Mr. PAUL. Mr. Speaker, I thank the gentleman from Texas for yielding me this time.

I would like to start off by saying that I admire political courage. I have been fascinated by the Members from the other side of the aisle who have been willing, in the light of day and before the American people, to stand up and tell us that they do like it to be easy to raise taxes, and they object to making it more difficult to raise taxes. So I admire them for that.

But we must ask, why are taxes high? Taxes are high because government is big. We are dealing with only one-half of the equation. As long as the American people want big government, as long as they want a welfare state, and as long as they believe we should police the world, taxes will remain high.

This is a token effort to move in the right direction of eliminating taxes. Big government is financed in three different ways. First, we borrow money. Borrowing is legal under the Constitution, although that was debated at the Constitutional Convention, and the Jeffersonians lost. Someday we should deal with that. We should not be able to borrow to finance big government.

Something that we do here in Washington which is also unconstitutional is to inflate the currency to pay for debt. Last year the Federal Reserve bought Treasury debt to the tune of $43 billion. This helps finance big government. This is illegal, unconstitutional, and is damaging to our economy.

But we are dealing with taxes today. Taxes today are at the highest peacetime level ever, going over 21 percent of the GDP. The problem is that taxes are too high.

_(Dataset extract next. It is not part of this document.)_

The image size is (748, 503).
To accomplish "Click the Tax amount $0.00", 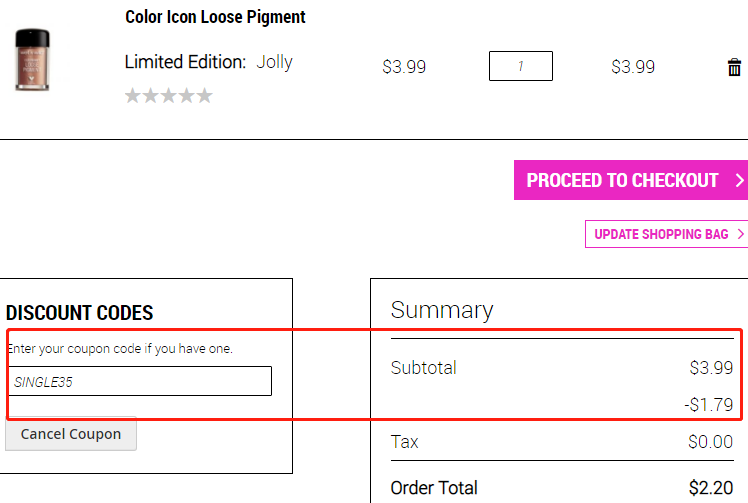I will click(710, 441).
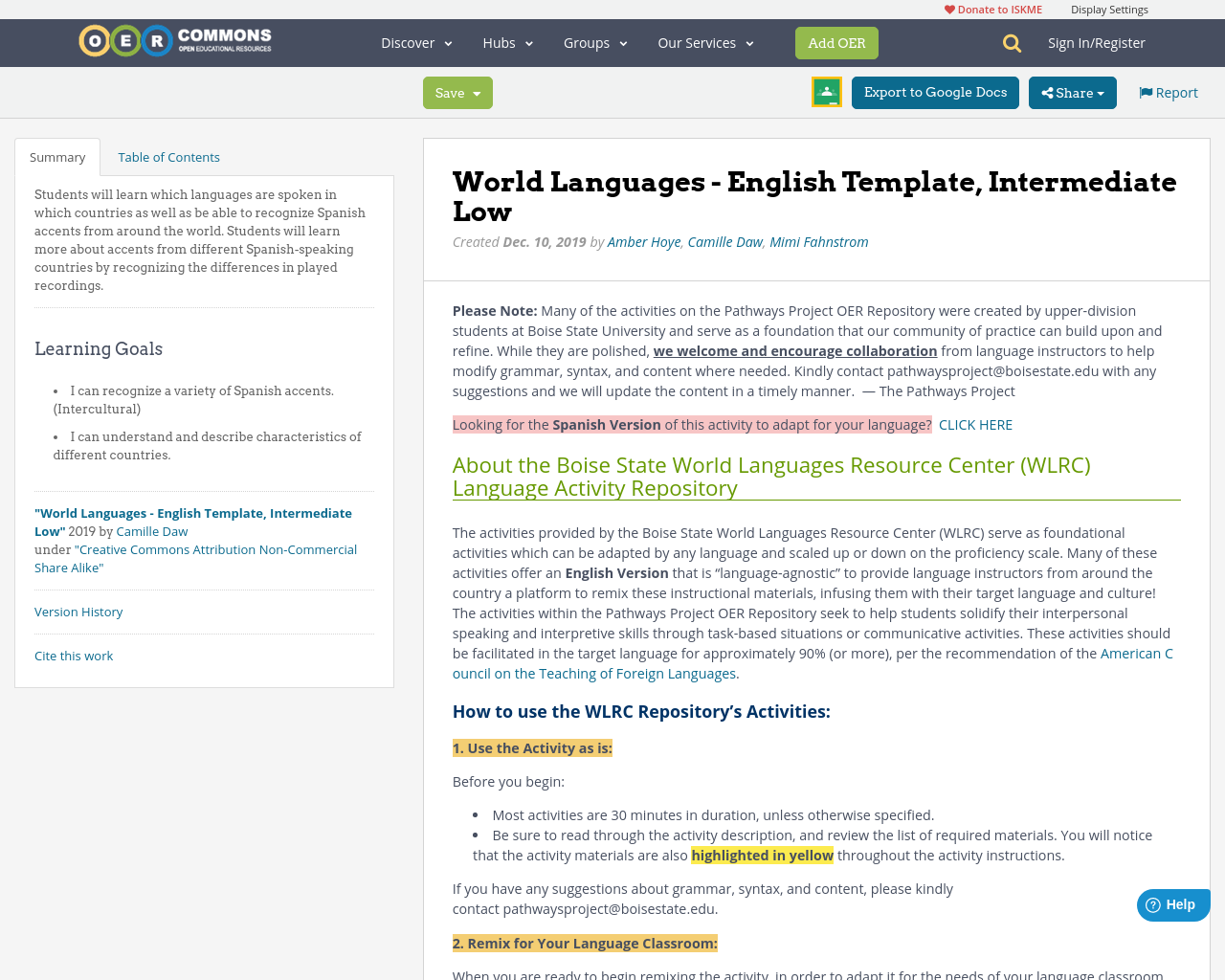This screenshot has height=980, width=1225.
Task: Click CLICK HERE for the Spanish Version
Action: coord(975,423)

I commend the gentleman from Texas (Mr. Barton ) for bringing this measure to the floor. I would say this is a modest approach. Today we can raise taxes with a 50 percent vote. I and others would like to make it 100 percent. It would be great if we needed 100 percent of the people to vote to raise taxes. I see this as a modest compromise and one of moderation. So I would say that I strongly endorse this move to make it more difficult in a very modest way.